I remember having a conversation with the school media center specialists about a month ago.
The topic? Copyright law and intellectual property. (I didn't think of posting it until now.)
Basically, our school's librarians are in favor of keeping the current copyright status quo and ardently defend intellectual property.
It makes sense (initially) that one's ideas are property and that taking them is tantamount to stealing - until one reads some history.
Only for the past few years have ideas been treated like physical property. Before, the Founding Fathers, among other scholars and officials, clearly made the distinction between intellectual and physical property. Who's always been trying to destroy that distinction and is pretty much succeeding now? Big media (news, recording, movie, publishing) companies and their lobbies.
So what was the librarian's argument?
Intellectual property is a vital incentive for authors to further produce creative works.
I agreed with this in general, but said that a more reasonable time period would be appreciated (the original 14 years as specified in the Copyright Act of 1790 instead of the current life + 95 years).
She said that my opinion would change if I had a family and made creative works, saying that I would be much more willing to support my family then.
I didn't say this to her, but seriously?
Supporting my family is one thing, but I think that maintaining exclusive rights to works up to 95 years past my lifetime is akin to stealing.

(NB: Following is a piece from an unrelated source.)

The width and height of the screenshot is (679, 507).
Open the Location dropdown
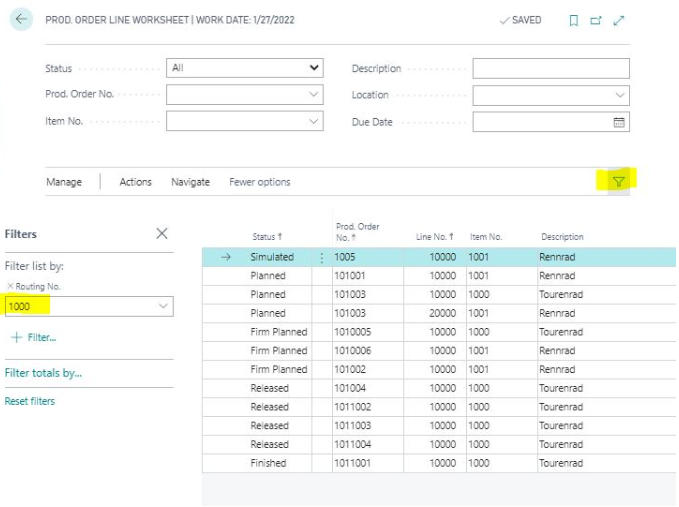coord(619,95)
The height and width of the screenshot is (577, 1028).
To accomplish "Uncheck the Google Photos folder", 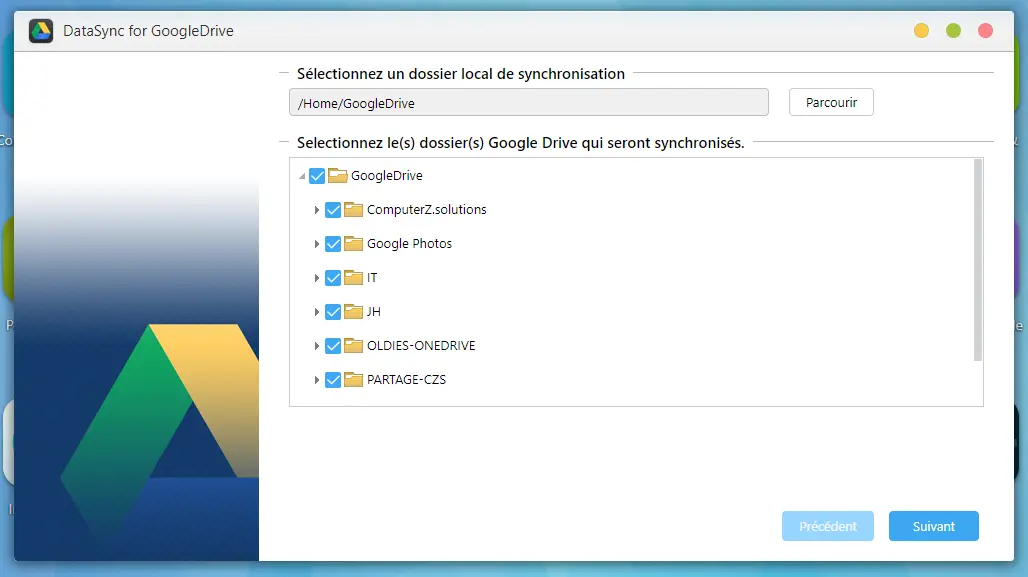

Yes, I'd be stealing money and rights to ideas from a deserving public, giving these to grandchildren and beyond who probably will barely know me and won't create many of their own works due to these protection laws.

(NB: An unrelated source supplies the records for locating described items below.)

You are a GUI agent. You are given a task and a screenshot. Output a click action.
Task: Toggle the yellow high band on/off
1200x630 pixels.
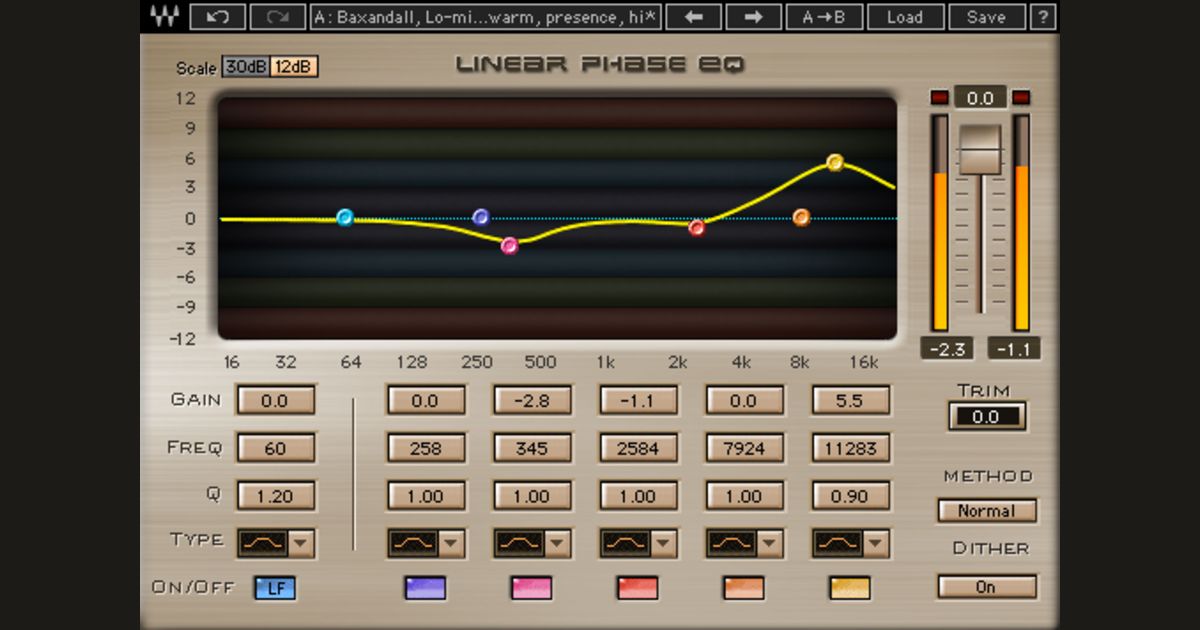click(850, 587)
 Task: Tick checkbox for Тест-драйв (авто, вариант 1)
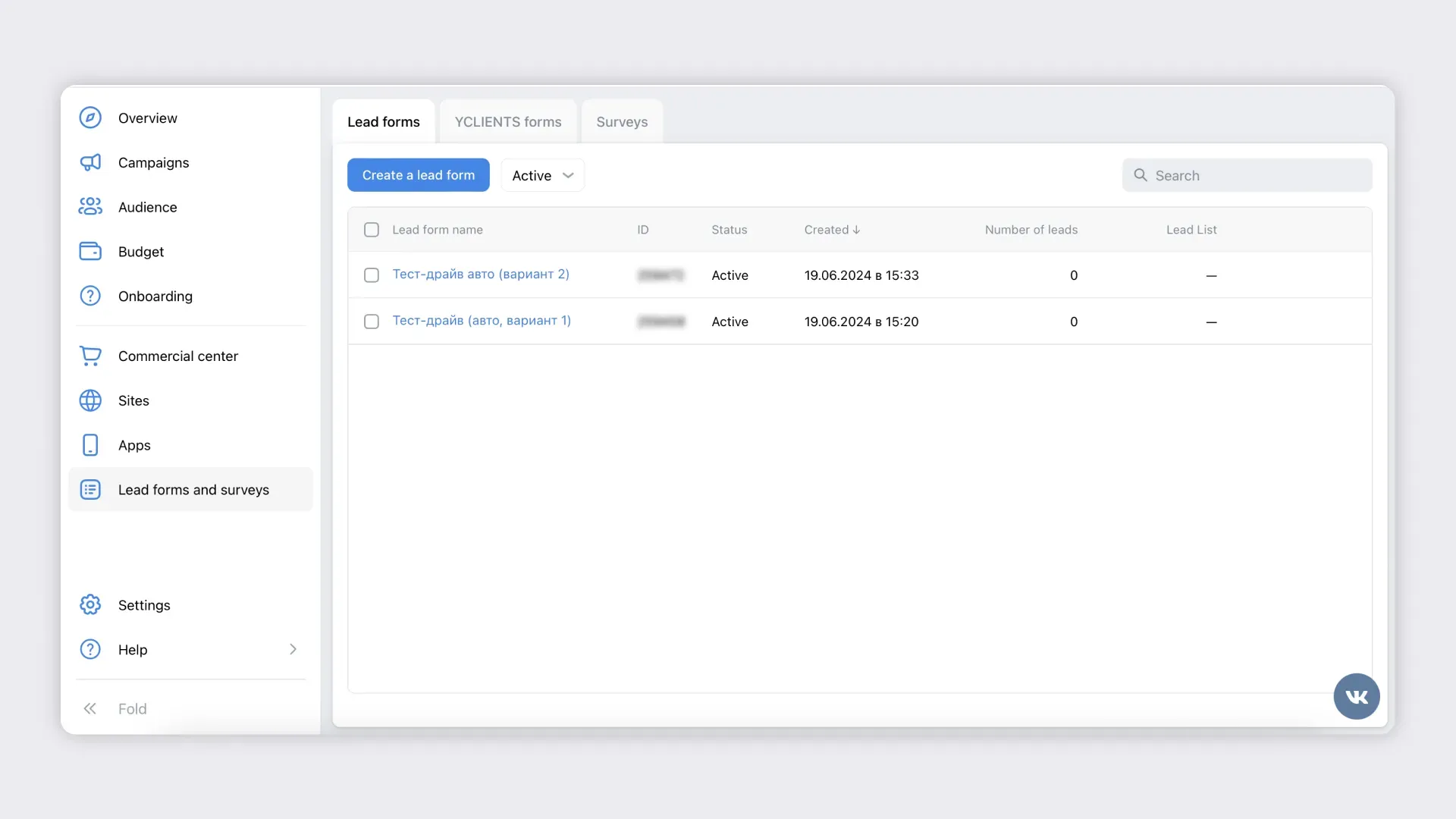click(372, 322)
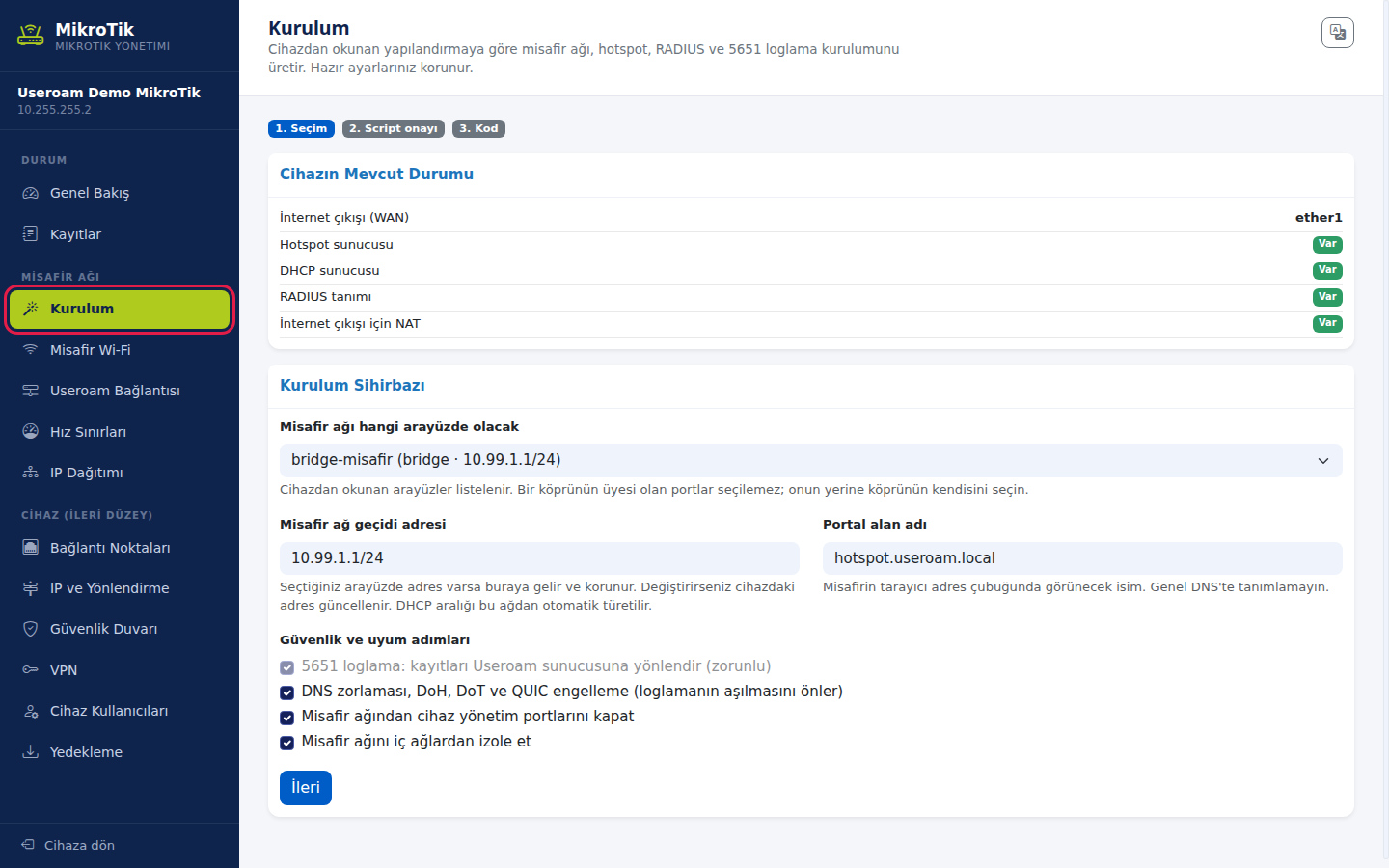The width and height of the screenshot is (1389, 868).
Task: Expand the bridge-misafir interface dropdown
Action: (811, 460)
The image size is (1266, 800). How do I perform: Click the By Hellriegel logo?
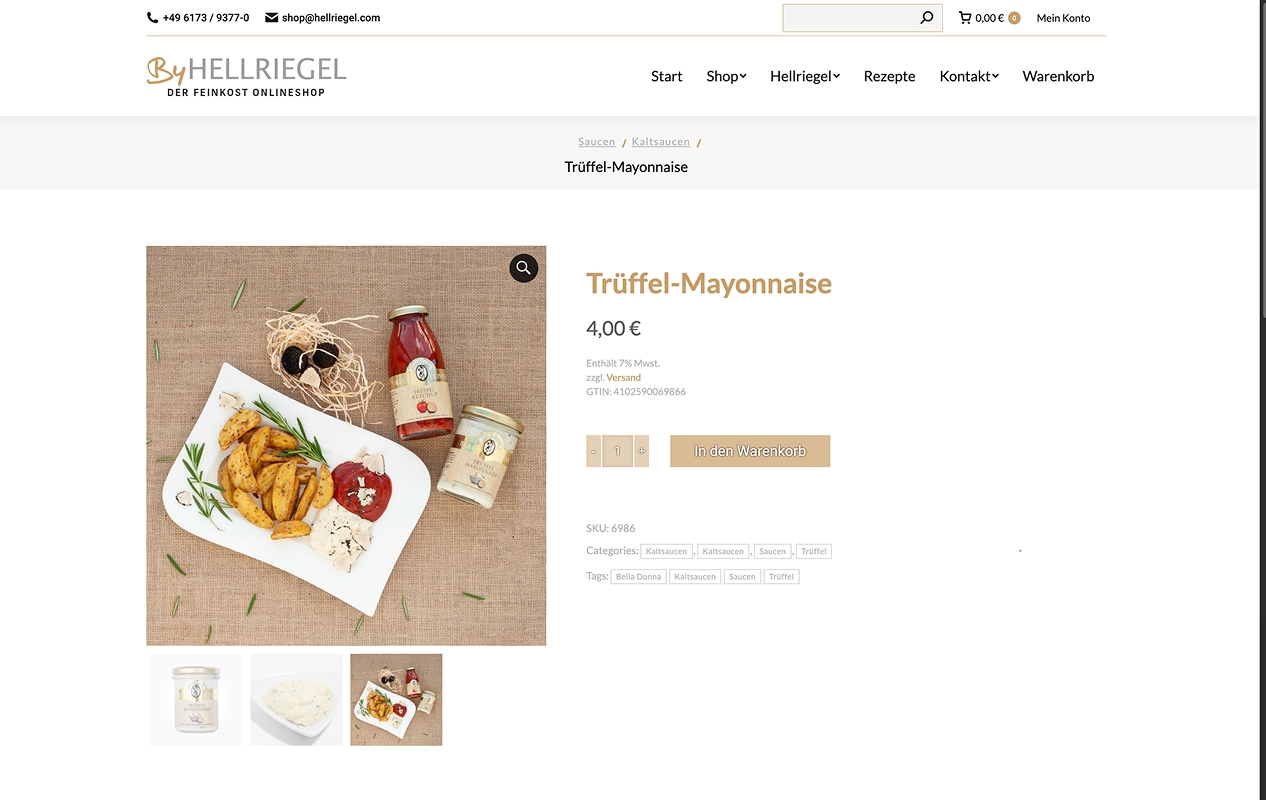(246, 76)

Furthermore, I've recently read (online) of countless authors who go so far as to encourage their readers to pirate their books.
Right now, publishing companies are claiming (with little official or corporate resistance) such broad intellectual property rights (especially with ebooks) that libraries are being threatened (because soon they won't be able to open up ebooks for limited-time use by the public due to exclusive rights held by the publishers).
So why are the school librarians supporting a position that is detrimental to their jobs?
As an aside, I also wanted to discuss a dispute that came up in my English class. One of my classmates handed out CDs to every student; these CDs were (identical (to each other)) playlists (by this classmate) of existing copyrighted songs by different artists. My teacher refused one out of fear of a copyright lawsuit. He said that while making 1 or 2 copies for personal use qualifies as fair use, making 30 copies starts to infringe on the copyrights and is almost commercial in nature. My argument was that as long as the enterprise is strictly noncommercial, a CD containing a playlist generated by the creator but containing other copyrighted songs is a derivative work and is protected under fair use regardless of the number of copies distributed (as long as none of them are first-sold). I looked this up online and got vague or irrelevant answers.
Does anyone else have an opinion or piece of evidence one way or the other with respect to this?